▸ **Available data**:
## BEGIN

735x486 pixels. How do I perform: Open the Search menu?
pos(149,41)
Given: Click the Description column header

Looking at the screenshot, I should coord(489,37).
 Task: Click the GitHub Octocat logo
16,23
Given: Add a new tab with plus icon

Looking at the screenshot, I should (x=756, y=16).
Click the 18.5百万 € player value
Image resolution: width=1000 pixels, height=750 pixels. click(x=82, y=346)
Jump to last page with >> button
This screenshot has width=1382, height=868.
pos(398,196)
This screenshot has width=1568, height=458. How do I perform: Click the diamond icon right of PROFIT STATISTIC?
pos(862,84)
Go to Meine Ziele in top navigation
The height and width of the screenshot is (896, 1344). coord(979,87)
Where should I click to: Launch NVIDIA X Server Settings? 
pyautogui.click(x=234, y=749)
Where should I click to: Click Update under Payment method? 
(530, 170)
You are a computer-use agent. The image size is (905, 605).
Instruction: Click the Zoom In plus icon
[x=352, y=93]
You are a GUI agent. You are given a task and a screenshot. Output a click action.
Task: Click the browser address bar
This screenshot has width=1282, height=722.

## END

▸ **Aim**:
Return every line of the rows above that contains the word "agent".

▸ **Finished exercise**:
You are a computer-use agent. The image size is (905, 605).
You are a GUI agent. You are given a task and a screenshot. Output a click action.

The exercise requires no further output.